Microsoft recently reported on the existence of an unusual phishing campaign designed primarily to harvest the passwords of unsuspecting victims.

One of the things that makes the campaign so unusual is the fact that it appears to be built by using bits of code copied and pasted from the work of other hackers. Call it a "FrankenPhishing Campaign" if you will.

Microsoft borrowed from the story of The Island of Doctor Moreau and has dubbed this campaign "TodayZoo". While it may be crude and cobbled together from the work of other it has been both large and successful enough to gain attention.

The campaign does a surprisingly admirable job of impersonating Microsoft's own brand.

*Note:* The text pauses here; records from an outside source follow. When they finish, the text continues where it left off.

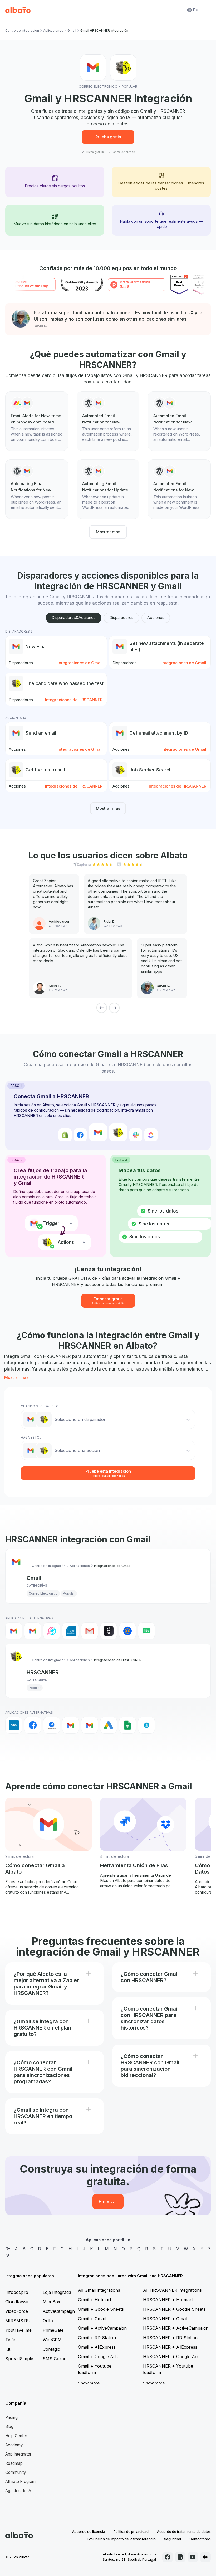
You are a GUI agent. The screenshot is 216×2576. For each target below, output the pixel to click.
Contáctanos (200, 2539)
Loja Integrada (57, 2292)
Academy (14, 2444)
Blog (9, 2426)
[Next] (114, 1008)
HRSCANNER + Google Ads (171, 2356)
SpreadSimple (19, 2358)
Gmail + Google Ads (98, 2356)
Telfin (10, 2339)
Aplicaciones (53, 30)
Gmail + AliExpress (97, 2347)
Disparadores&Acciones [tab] (74, 617)
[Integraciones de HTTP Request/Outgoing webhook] (146, 1725)
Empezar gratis (108, 1300)
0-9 (8, 2252)
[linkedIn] (180, 2557)
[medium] (205, 2557)
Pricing (11, 2417)
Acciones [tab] (155, 617)
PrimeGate (53, 2330)
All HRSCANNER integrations (172, 2290)
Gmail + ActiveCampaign (102, 2328)
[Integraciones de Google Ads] (109, 1725)
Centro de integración (22, 30)
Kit (7, 2349)
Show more (89, 2383)
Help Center (16, 2435)
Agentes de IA (18, 2490)
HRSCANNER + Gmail (165, 2318)
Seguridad (172, 2539)
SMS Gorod (54, 2358)
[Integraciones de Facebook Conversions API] (52, 1725)
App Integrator (18, 2454)
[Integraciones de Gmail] (14, 1631)
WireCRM (52, 2339)
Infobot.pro (16, 2292)
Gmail (71, 30)
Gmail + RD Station (97, 2337)
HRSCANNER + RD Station (170, 2337)
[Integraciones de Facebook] (33, 1725)
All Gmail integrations (99, 2290)
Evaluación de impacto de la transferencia (121, 2539)
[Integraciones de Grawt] (109, 1631)
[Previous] (101, 1008)
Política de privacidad (131, 2531)
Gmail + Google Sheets (101, 2309)
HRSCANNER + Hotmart (168, 2299)
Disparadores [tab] (121, 617)
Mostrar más (108, 531)
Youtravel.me (18, 2330)
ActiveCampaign (59, 2311)
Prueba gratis (108, 136)
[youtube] (193, 2557)
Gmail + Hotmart (94, 2299)
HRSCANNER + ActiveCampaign (175, 2328)
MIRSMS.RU (18, 2320)
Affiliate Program (20, 2481)
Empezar (108, 2201)
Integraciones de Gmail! (81, 662)
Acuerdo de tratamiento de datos (184, 2531)
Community (15, 2472)
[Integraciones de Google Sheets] (127, 1725)
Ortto (48, 2320)
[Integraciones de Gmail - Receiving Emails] (33, 1631)
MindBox (51, 2301)
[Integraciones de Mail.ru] (127, 1631)
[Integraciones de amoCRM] (14, 1725)
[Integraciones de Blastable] (52, 1631)
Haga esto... (31, 1437)
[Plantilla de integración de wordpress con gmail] (108, 421)
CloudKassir (17, 2301)
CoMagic (51, 2349)
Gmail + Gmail (92, 2318)
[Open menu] (205, 10)
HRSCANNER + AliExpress (170, 2347)
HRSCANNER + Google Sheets (174, 2309)
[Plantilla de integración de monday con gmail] (37, 421)
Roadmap (14, 2463)
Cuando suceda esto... (41, 1406)
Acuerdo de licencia (88, 2531)
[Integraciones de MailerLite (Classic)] (146, 1631)
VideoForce (16, 2311)
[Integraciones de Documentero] (71, 1631)
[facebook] (167, 2557)
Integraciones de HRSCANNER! (74, 699)
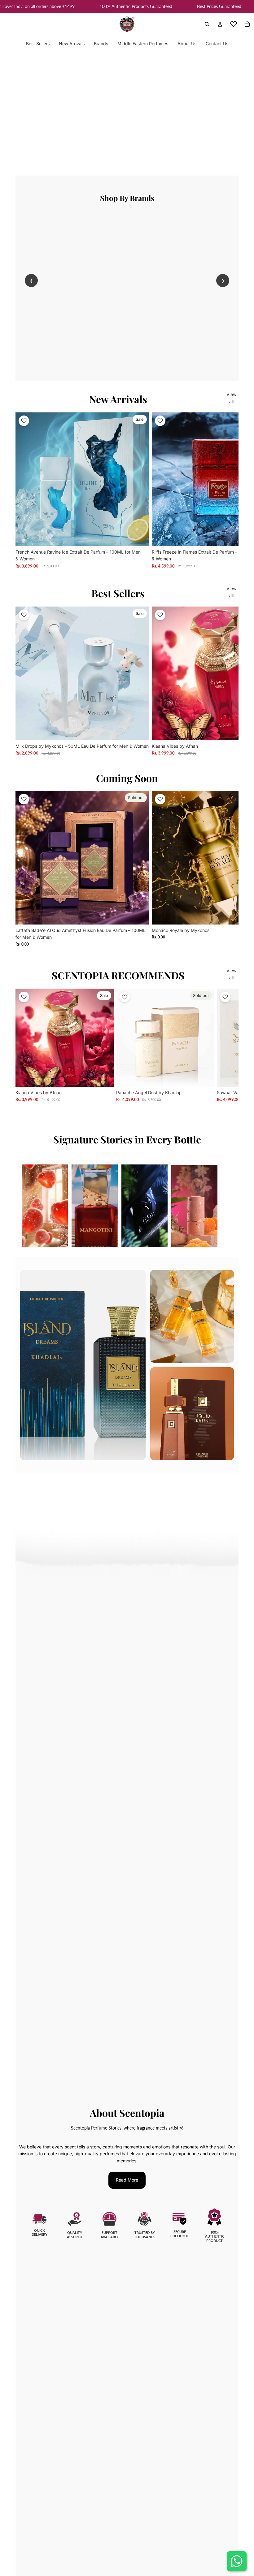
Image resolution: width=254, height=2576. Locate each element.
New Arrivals (72, 43)
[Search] (207, 24)
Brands (101, 43)
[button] (24, 421)
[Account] (220, 24)
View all (231, 398)
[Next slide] (231, 490)
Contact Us (217, 43)
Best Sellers (38, 43)
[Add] (139, 536)
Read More (127, 2179)
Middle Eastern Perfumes (142, 43)
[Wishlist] (233, 24)
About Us (186, 43)
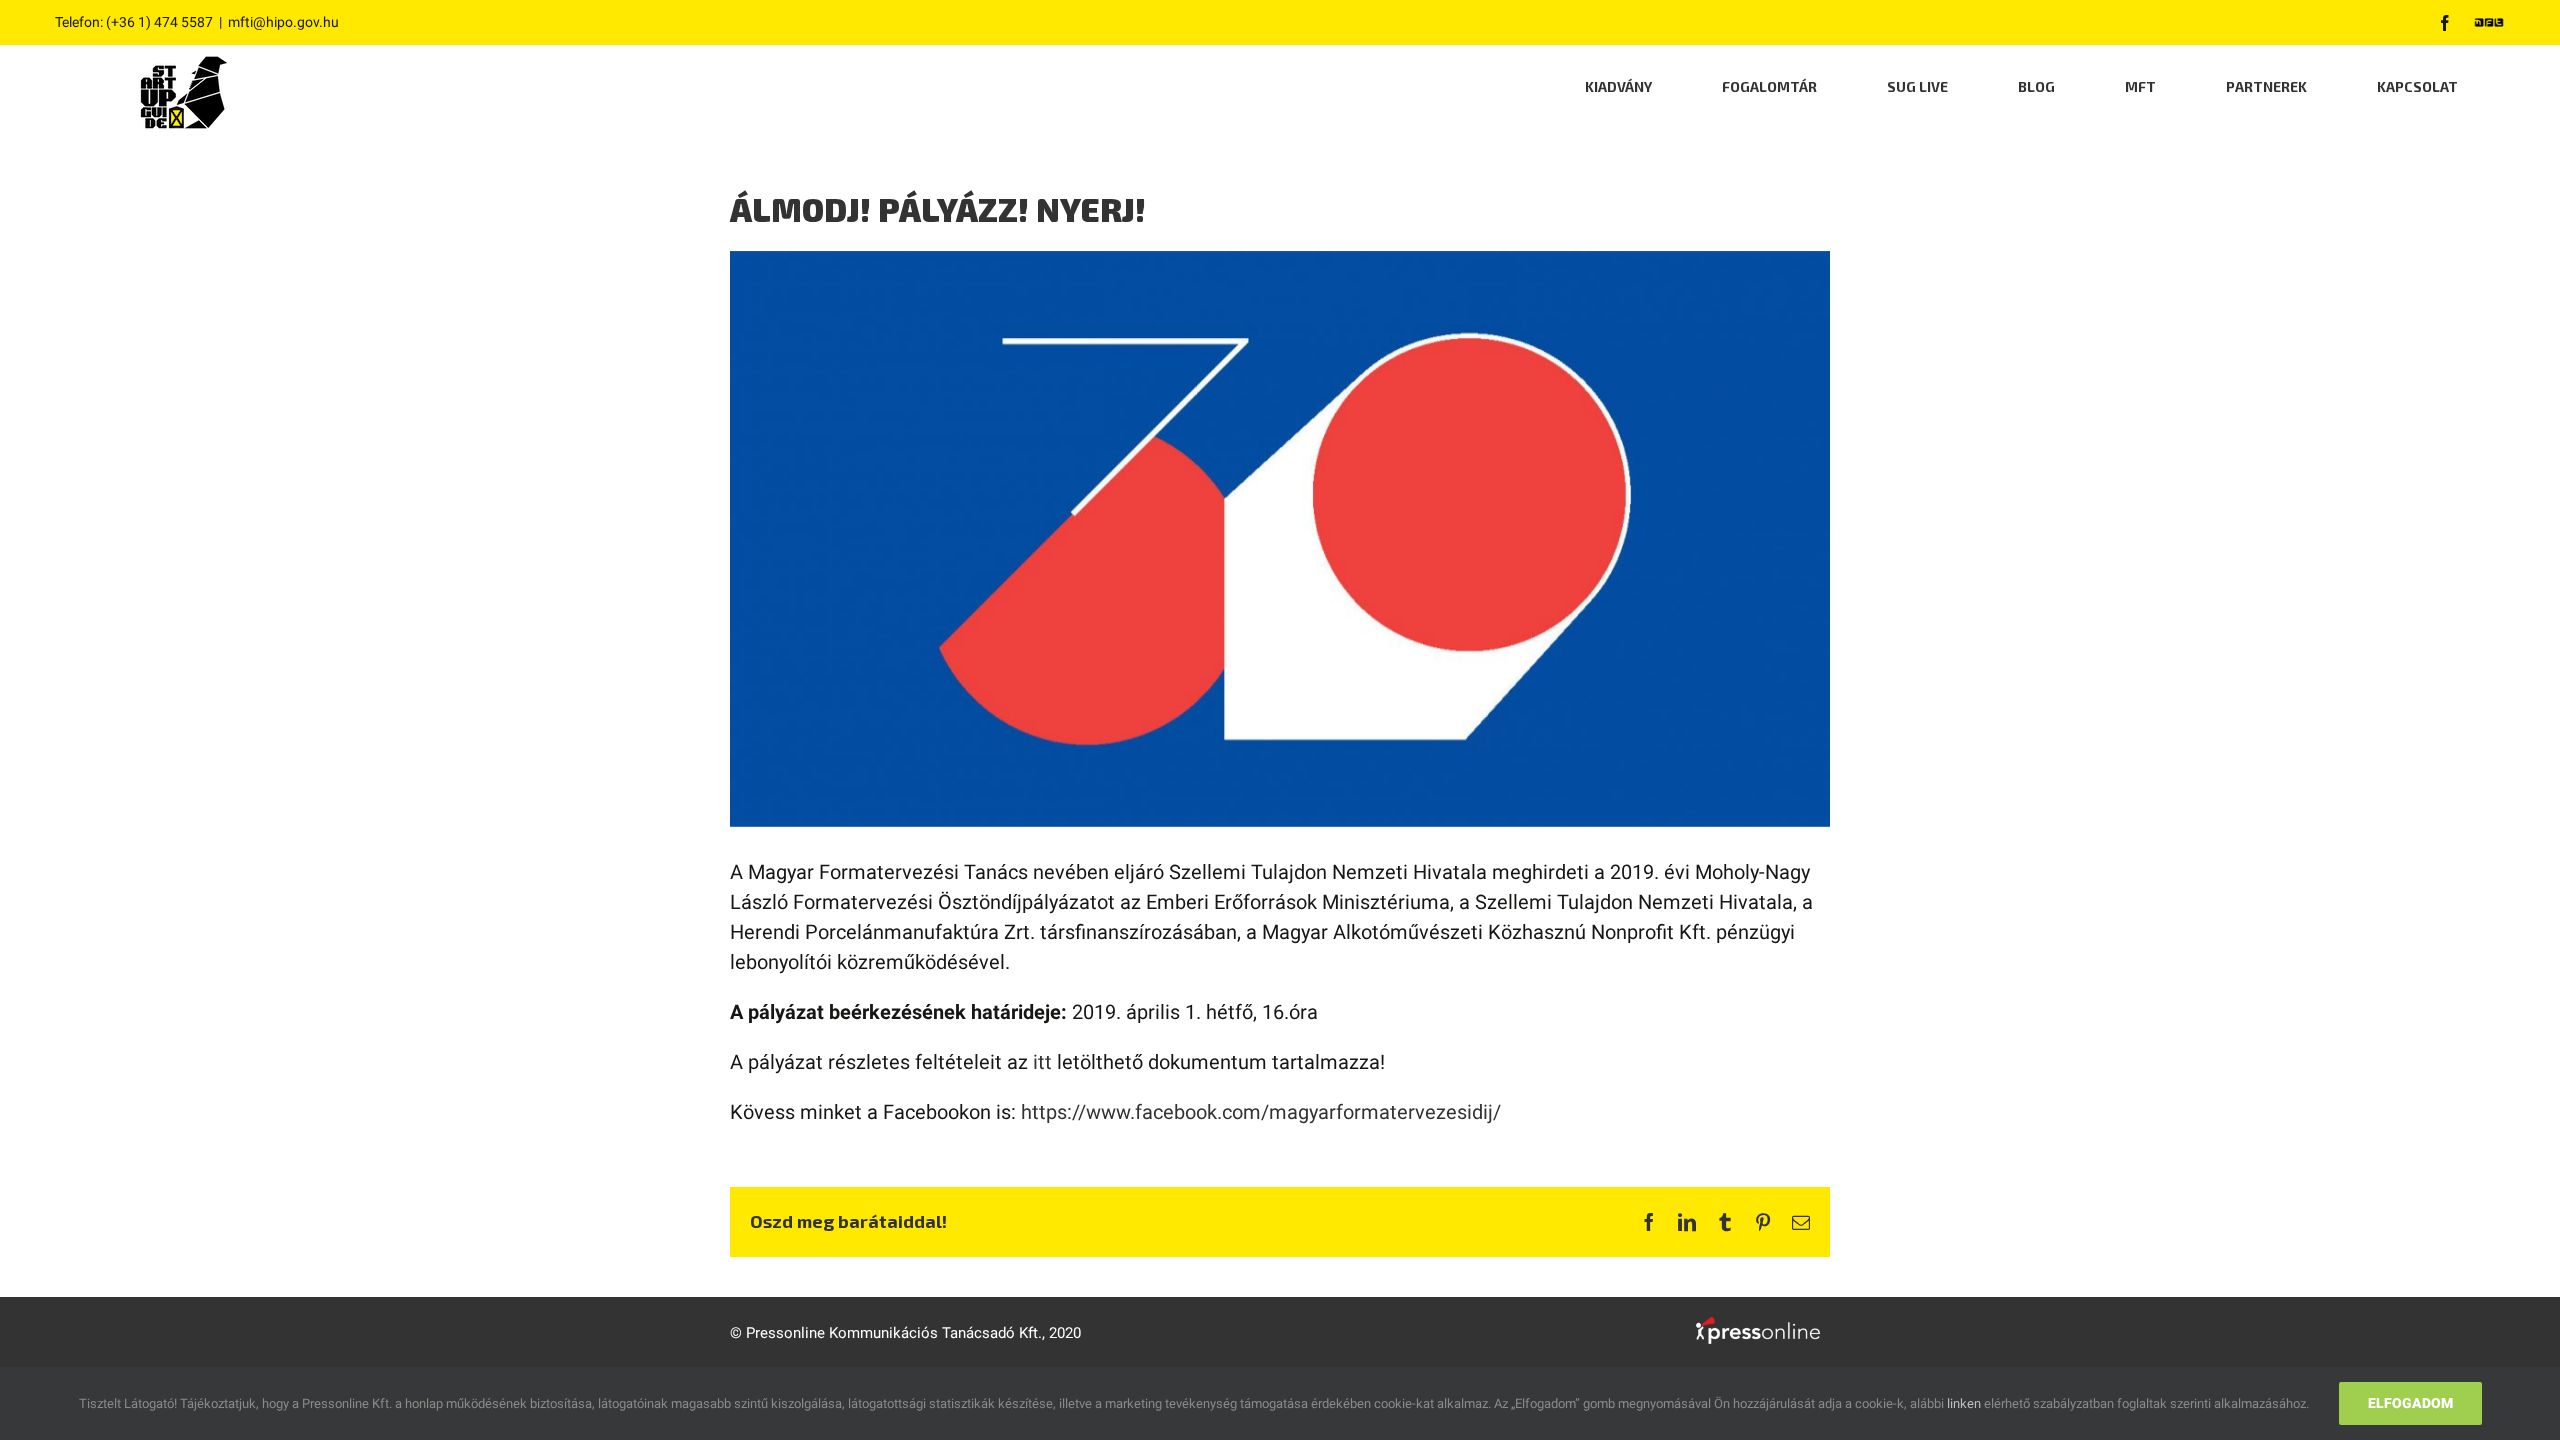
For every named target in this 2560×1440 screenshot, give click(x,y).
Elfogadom (2410, 1403)
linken (1964, 1403)
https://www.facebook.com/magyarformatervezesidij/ (1261, 1112)
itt (1042, 1062)
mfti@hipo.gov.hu (283, 22)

The campaign makes use of a technique called "zero point obfuscation" which makes use of HTML text written in a font size of zero designed to evade human detection.

This tool is a simple and almost crude plan and yet it has proved to be surprisingly successful. Users get an email that appears to be from Microsoft. The body of the email indicates that the user's Microsoft 365 account has been compromised and the user's password must be reset.

The email contains a link but of course the link only points to a dummy version of the password reset page. The moment the user enters his or her login credentials all they're doing is handing them over to the people who orchestrated the phishing campaign.

Note that most phishing campaigns that work this way collect the login credentials on one site then forward them onto some other. In this case the people behind the campaign are simply storing the credentials on the site that collects them.

All of this points to a group of enthusiastic amateurs. It's an audacious campaign and they will undoubtedly learn from it an improve. Odds are excellent that this is not the last we've heard from this group.